What other benefits does chamomile tea provide?

The use of chamomile in tea and other presentations has spread throughout the world. Because of this, the drink is attributed to other benefits in addition to those mentioned. It is important to note that many of these applications come from anecdotal data and lack evidence:

1. Anxiety and Depression: the sedative properties of chamomile tea are beneficial against states of mental stress, such as anxiety and depression. Although it is usually used in aromatherapy for this purpose, its consumption in tea is also useful.

2. Skin Health: Topical application of chamomile tea has shown positive effects in soothing skin symptoms such as irritation, redness, and flaking. There are even those who use it for burns or problems such as eczema.

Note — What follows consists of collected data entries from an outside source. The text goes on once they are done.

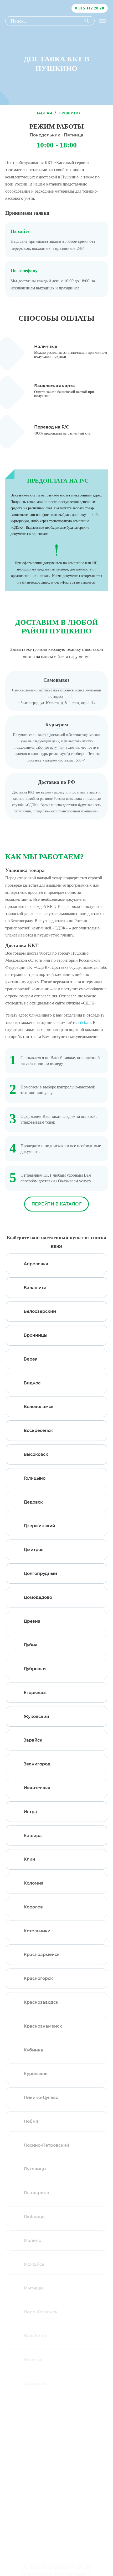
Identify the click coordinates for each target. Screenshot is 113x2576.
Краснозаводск (41, 2002)
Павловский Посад (45, 2454)
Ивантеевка (37, 1787)
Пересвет (34, 2478)
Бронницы (35, 1335)
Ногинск (33, 2359)
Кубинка (33, 2050)
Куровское (36, 2073)
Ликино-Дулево (41, 2097)
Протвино (35, 2526)
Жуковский (36, 1716)
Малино (32, 2240)
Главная (42, 113)
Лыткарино (36, 2192)
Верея (31, 1359)
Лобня (31, 2121)
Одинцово (35, 2383)
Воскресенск (38, 1430)
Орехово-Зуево (41, 2431)
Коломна (34, 1883)
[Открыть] (102, 21)
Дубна (31, 1644)
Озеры (31, 2407)
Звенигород (37, 1764)
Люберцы (34, 2216)
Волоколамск (39, 1406)
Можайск (34, 2264)
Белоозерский (40, 1311)
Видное (32, 1382)
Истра (30, 1811)
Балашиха (35, 1287)
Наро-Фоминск (41, 2311)
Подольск (34, 2502)
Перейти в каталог (57, 1204)
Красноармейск (42, 1954)
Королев (33, 1907)
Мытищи (33, 2288)
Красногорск (38, 1978)
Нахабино (35, 2335)
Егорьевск (35, 1692)
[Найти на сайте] (87, 21)
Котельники (37, 1930)
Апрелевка (36, 1263)
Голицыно (34, 1478)
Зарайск (33, 1740)
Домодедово (38, 1597)
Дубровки (35, 1668)
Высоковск (36, 1454)
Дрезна (32, 1621)
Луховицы (35, 2168)
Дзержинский (39, 1525)
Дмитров (34, 1549)
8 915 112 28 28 (89, 8)
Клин (29, 1859)
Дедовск (33, 1502)
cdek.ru (84, 1022)
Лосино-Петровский (46, 2145)
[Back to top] (101, 2529)
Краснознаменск (43, 2026)
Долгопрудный (40, 1573)
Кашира (33, 1835)
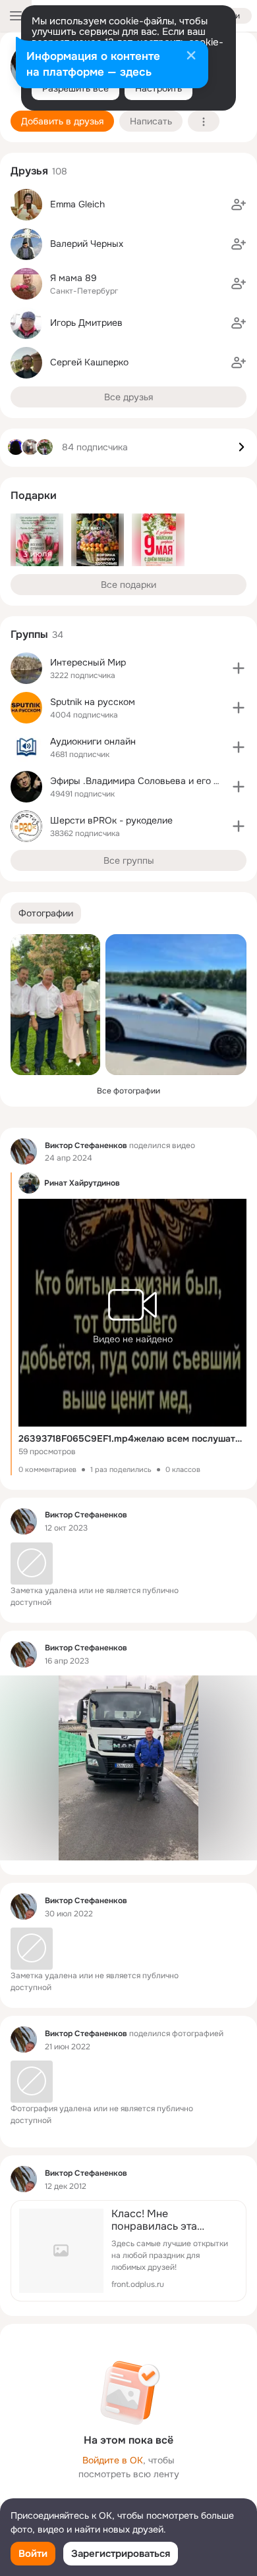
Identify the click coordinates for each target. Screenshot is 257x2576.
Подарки (34, 495)
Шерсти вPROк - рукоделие (111, 820)
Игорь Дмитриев (86, 323)
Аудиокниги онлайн (93, 741)
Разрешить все (75, 88)
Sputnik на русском (92, 702)
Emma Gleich (77, 204)
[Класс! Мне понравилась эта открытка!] (128, 2251)
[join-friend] (238, 205)
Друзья (29, 171)
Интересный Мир (88, 662)
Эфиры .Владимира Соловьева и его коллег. (147, 781)
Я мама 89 (73, 278)
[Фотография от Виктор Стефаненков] (55, 1004)
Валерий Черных (86, 244)
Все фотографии (128, 1091)
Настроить (158, 88)
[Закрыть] (191, 57)
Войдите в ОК (112, 2460)
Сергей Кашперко (89, 362)
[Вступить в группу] (238, 668)
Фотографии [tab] (45, 913)
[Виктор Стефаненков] (24, 1151)
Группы (29, 634)
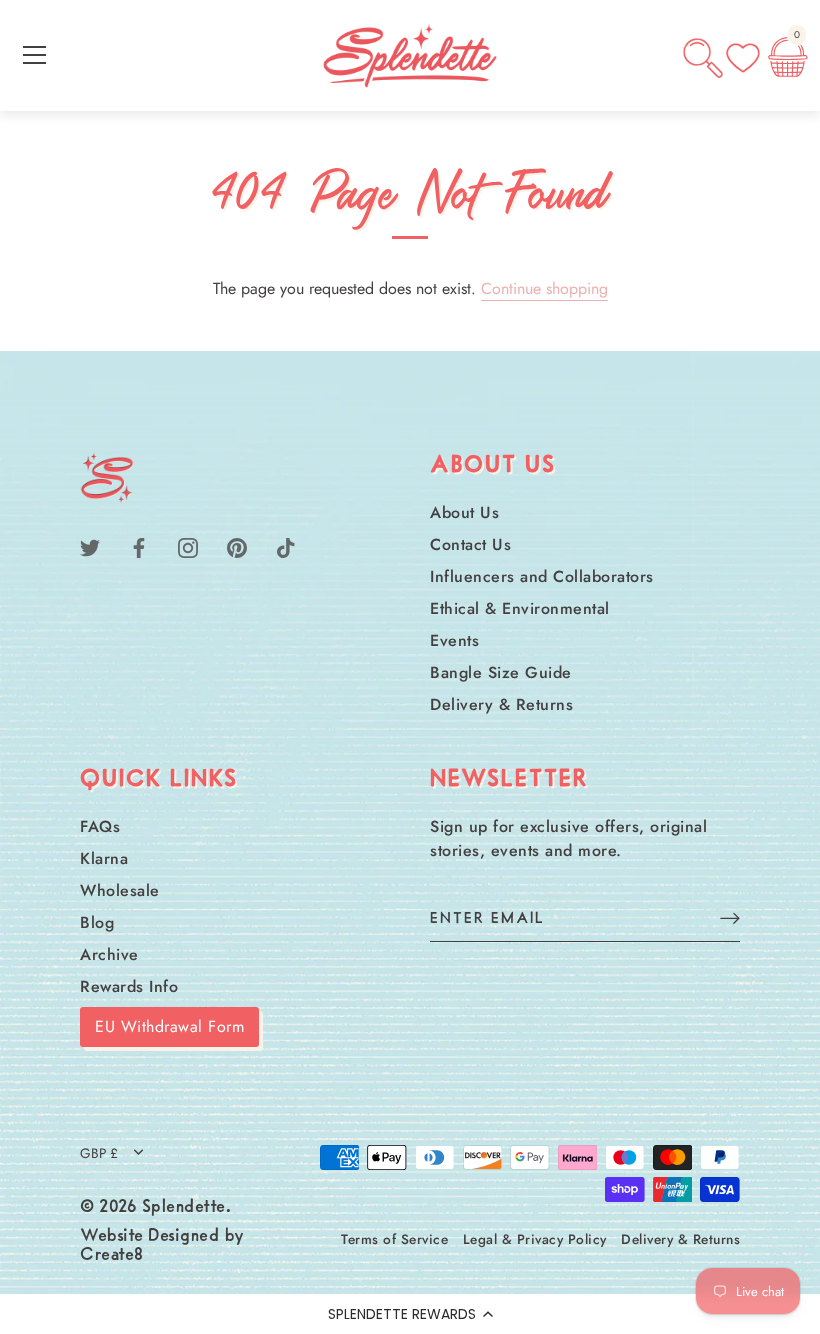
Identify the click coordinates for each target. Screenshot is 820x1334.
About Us (464, 512)
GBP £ (99, 1153)
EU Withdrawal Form (169, 1026)
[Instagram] (188, 546)
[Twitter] (90, 546)
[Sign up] (730, 917)
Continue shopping (544, 288)
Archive (109, 954)
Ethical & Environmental (520, 608)
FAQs (100, 826)
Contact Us (470, 544)
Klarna (104, 858)
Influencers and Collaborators (542, 576)
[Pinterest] (237, 546)
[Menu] (35, 55)
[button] (410, 1314)
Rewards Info (129, 986)
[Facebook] (139, 546)
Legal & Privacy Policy (535, 1239)
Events (454, 640)
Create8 (112, 1256)
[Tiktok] (286, 546)
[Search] (703, 58)
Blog (97, 922)
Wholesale (120, 890)
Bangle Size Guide (501, 672)
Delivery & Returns (501, 704)
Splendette (184, 1208)
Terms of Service (394, 1239)
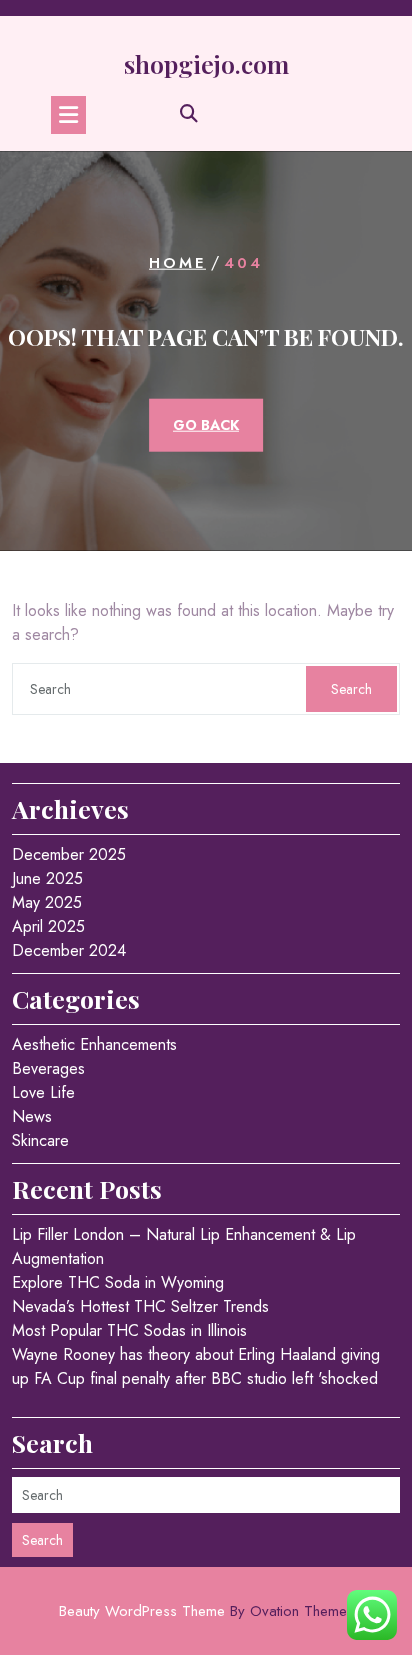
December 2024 (69, 950)
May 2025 (47, 902)
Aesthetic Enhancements (94, 1044)
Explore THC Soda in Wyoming (118, 1282)
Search (351, 689)
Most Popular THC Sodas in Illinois (129, 1330)
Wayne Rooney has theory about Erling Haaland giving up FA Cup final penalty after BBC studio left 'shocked (196, 1366)
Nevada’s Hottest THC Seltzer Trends (140, 1306)
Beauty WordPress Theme (206, 1611)
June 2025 (47, 878)
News (32, 1116)
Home (177, 263)
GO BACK (206, 425)
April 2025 (48, 926)
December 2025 (69, 854)
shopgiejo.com (206, 63)
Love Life (43, 1092)
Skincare (40, 1140)
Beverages (48, 1068)
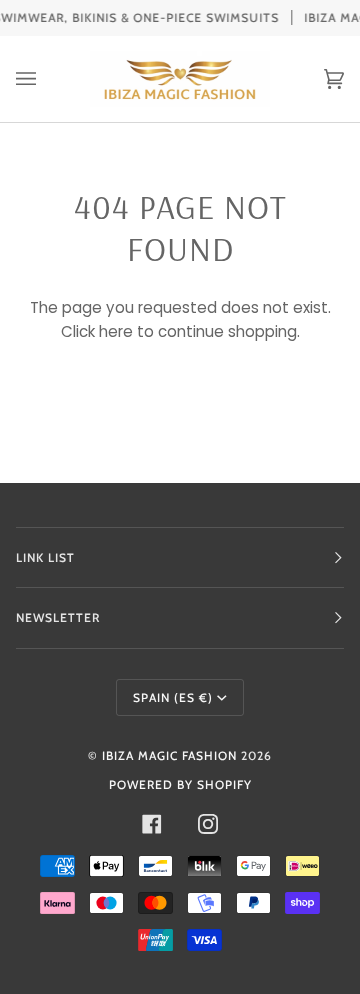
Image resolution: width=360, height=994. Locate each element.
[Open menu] (46, 79)
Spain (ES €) (173, 697)
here (116, 331)
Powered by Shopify (180, 784)
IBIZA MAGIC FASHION (169, 755)
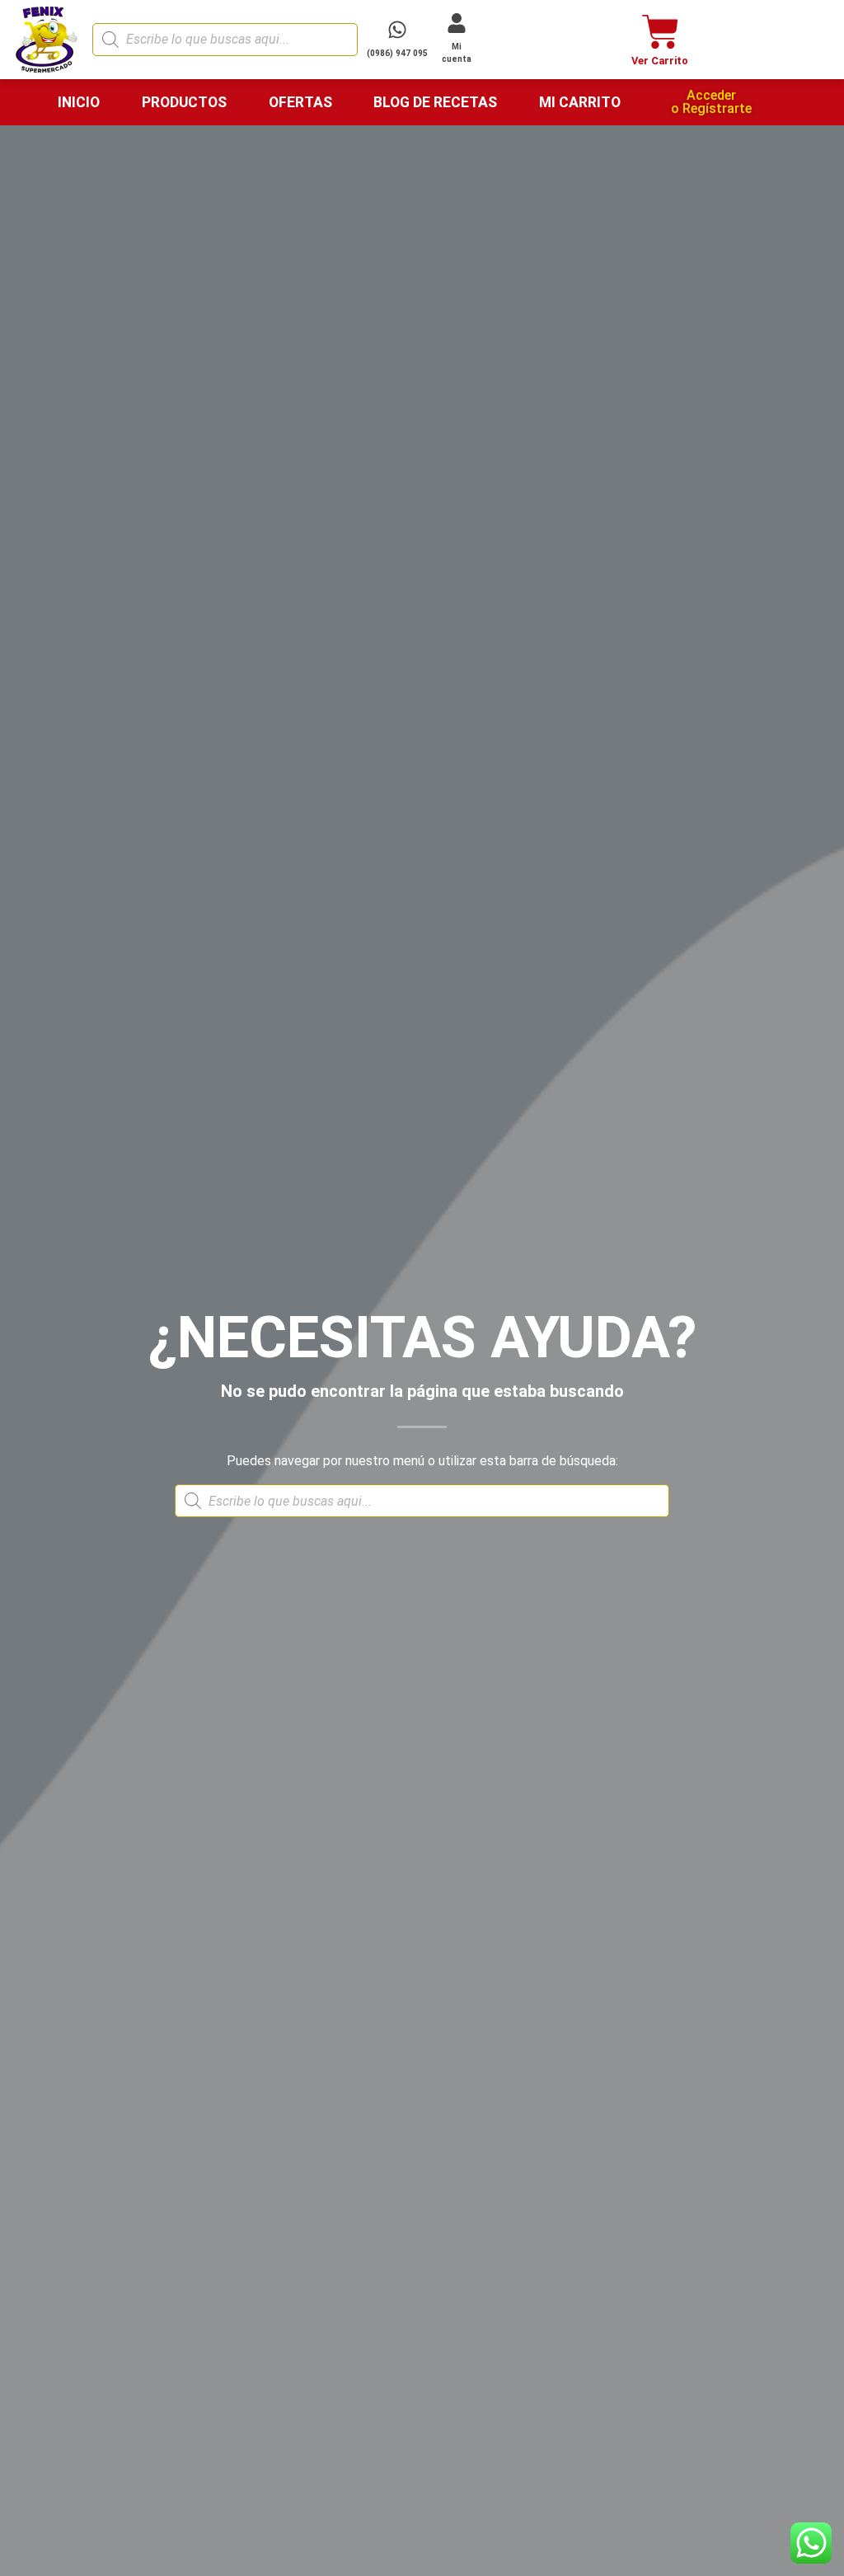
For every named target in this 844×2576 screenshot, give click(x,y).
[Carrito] (660, 32)
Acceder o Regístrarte (711, 101)
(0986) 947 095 (397, 53)
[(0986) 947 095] (397, 30)
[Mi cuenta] (457, 23)
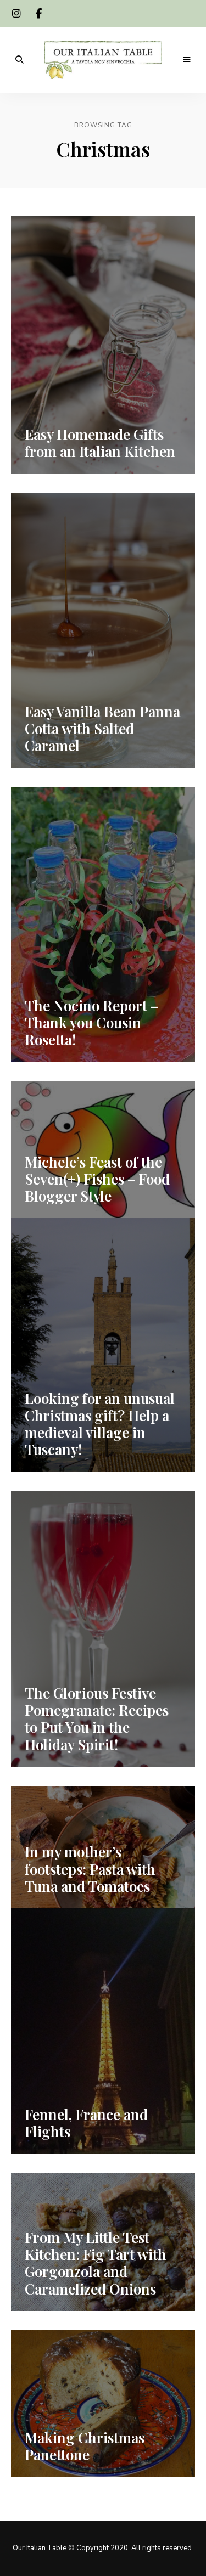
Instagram (16, 13)
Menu (187, 60)
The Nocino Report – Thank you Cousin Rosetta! (91, 1022)
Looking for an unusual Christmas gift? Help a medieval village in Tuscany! (100, 1424)
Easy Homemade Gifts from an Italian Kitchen (100, 443)
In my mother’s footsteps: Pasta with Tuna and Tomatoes (90, 1868)
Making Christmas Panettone (84, 2446)
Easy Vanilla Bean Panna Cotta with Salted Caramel (102, 728)
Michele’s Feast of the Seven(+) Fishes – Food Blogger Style (97, 1178)
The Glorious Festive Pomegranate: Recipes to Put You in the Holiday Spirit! (97, 1718)
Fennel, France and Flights (86, 2123)
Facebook (38, 13)
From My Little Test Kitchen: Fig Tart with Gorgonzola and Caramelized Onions (95, 2263)
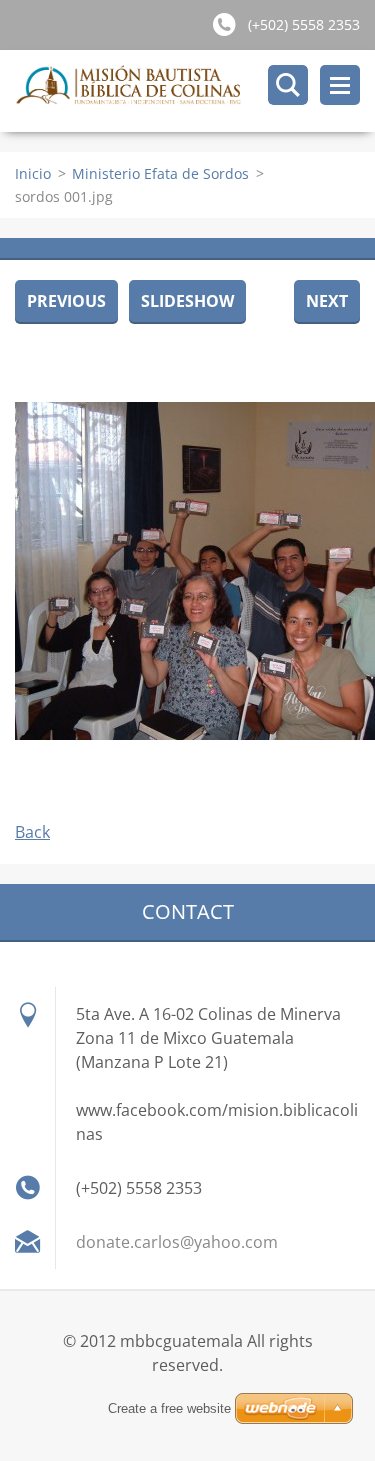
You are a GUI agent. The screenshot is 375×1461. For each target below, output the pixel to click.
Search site (288, 85)
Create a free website (169, 1408)
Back (32, 832)
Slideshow (187, 301)
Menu (340, 85)
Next (327, 301)
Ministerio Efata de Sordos (160, 173)
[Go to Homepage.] (195, 91)
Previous (66, 301)
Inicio (33, 173)
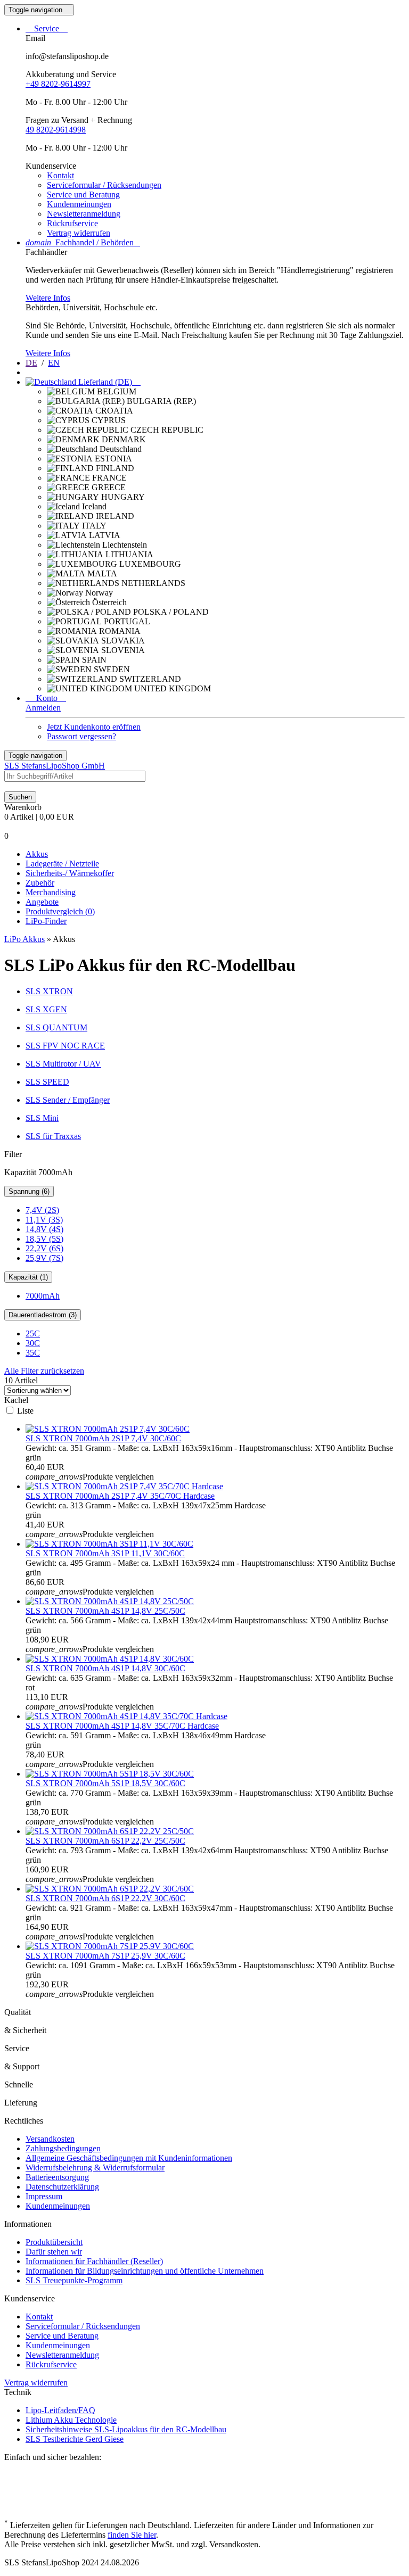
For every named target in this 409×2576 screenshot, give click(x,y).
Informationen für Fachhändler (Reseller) (94, 2261)
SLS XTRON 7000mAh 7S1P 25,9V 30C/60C (105, 1955)
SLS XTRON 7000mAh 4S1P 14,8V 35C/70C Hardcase (122, 1725)
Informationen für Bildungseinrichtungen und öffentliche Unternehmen (145, 2270)
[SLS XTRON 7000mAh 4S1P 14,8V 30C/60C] (110, 1658)
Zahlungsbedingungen (63, 2148)
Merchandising (51, 892)
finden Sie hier (132, 2534)
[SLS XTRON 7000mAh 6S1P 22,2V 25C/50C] (110, 1831)
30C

3. Colds: Inhaling the fumes given off by hot chamomile tea works as an adjunct against nasal congestion and irritation caused by the cold.

4. Bone Care: the evidence on the consumption of chamomile tea and the prevention of bone diseases is still weak. Despite this, some hypotheses suggest that this drink has anti-estrogenic effects that help prevent loss of bone density.

5. Other Benefits: Chamomile may help sleep, skin, and cardiovascular health conditions

Who should avoid drinking chamomile tea?

For most healthy adults, drinking chamomile tea is safe and risk-free. To date, there are no reports of fatal or toxic adverse reactions from ingesting this drink. Even so, it is not recommended in the following cases:

  • History of allergy to chamomile or plants of the daisy family.
  • Previous personal records of pollen allergy.
  • People with chronic kidney or liver diseases, who should consult a doctor.
  • Infants and young children. 

What is there to remember about chamomile?

Chamomile, whether in tea or other forms, serves as a supplement to improve the symptoms of certain conditions. However, it should not substitute for medical treatments for any reason.

Those who wish to consume this plant in tea can safely ingest 2 or 3 cups a day. Still, if there are previous illnesses or if you are taking any medication, it is best to consult your doctor.

Note: The uses of chamomile tea are not a substitute for pharmacological medicine, but they can be helpful.